Required work: Write out the records below word for word, starting at the line that contains "You are a computer-use agent. The" and ending at the last line of the records.

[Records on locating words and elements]
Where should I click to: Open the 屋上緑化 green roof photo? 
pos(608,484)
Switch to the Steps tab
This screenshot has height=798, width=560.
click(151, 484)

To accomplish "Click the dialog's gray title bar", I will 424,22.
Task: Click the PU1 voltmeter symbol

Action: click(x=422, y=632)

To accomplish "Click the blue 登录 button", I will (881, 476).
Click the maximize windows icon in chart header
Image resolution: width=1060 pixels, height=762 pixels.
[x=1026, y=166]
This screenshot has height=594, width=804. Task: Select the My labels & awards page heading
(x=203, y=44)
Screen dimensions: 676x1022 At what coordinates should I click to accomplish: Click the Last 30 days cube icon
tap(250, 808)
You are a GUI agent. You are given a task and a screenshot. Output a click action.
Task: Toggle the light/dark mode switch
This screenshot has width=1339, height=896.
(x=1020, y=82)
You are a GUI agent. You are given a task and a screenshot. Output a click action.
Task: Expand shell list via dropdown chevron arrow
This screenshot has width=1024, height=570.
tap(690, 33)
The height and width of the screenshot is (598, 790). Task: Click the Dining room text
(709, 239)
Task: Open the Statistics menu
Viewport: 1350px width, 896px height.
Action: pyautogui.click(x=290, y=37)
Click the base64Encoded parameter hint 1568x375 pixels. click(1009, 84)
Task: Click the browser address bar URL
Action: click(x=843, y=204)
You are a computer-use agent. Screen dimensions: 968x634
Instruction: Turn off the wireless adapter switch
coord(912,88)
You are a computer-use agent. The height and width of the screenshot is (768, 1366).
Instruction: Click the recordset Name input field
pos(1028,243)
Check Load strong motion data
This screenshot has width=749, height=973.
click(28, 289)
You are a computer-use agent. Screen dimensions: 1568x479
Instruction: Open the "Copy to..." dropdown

Answer below:
You are a computer-use agent. The height and width of the screenshot is (768, 1366).
Instruction: Click the recordset Name input field
pos(1028,243)
Check Load strong motion data
This screenshot has width=749, height=973.
click(28, 289)
You are a computer-use agent. Screen dimensions: 1568x479
Instruction: Open the "Copy to..." dropdown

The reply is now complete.